Hoping to capture more of the market within China, international brands like Burberry and Tommy Hilfiger are selling through their own mini-apps within WeChat. And, with an eye out for the increasing amount Chinese tourists are spending abroad, a number of UK retailers, such as Harrods, have begun to roll out AliPay.

It’s early days and regulatory restrictions mean that accepting Chinese mobile payments isn’t straightforward. CBBC member company Ksher Wickaas is one group providing solutions for foreign retailers like the Scottish Whiskey Experience, so they can accept WeChat payment through their website or through point of sale machines in store. “In Southeast Asia, merchants we’ve worked with have experienced increases in sales of circa 15 percent since using WeChat,” reports director Nick Corby. “If Chinese tourists can pay with WeChat, it allows them to reserve the cash they’ve exchanged. So they might purchase something they wouldn’t otherwise have bought. Also, they like WeChat because they see the exact cost being debited in RMB.”
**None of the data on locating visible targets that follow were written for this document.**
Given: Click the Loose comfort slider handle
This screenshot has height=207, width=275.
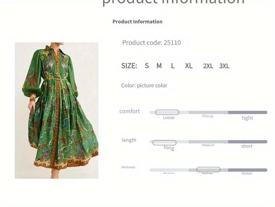Looking at the screenshot, I should click(167, 112).
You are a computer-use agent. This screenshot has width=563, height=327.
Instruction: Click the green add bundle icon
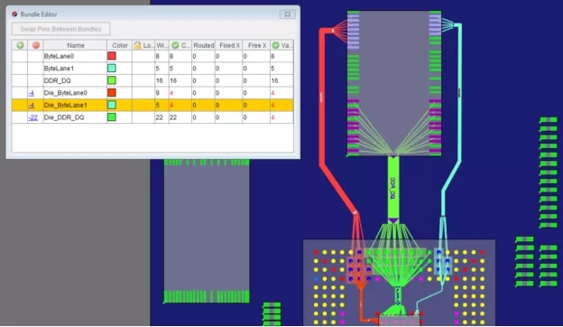point(20,45)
“Although the majority of China’s wealthier consumers have cards that work internationally, accommodating Alipay or Wechat pay is a way of showing you are open to China,” says CBBC’s Mark Hedley. “Once you have consumers paying through these, you have a kind of stickiness and can continue connecting through social media once they return home.”  So even if China doesn’t go cashless, being digital payment ready is key to doing business there.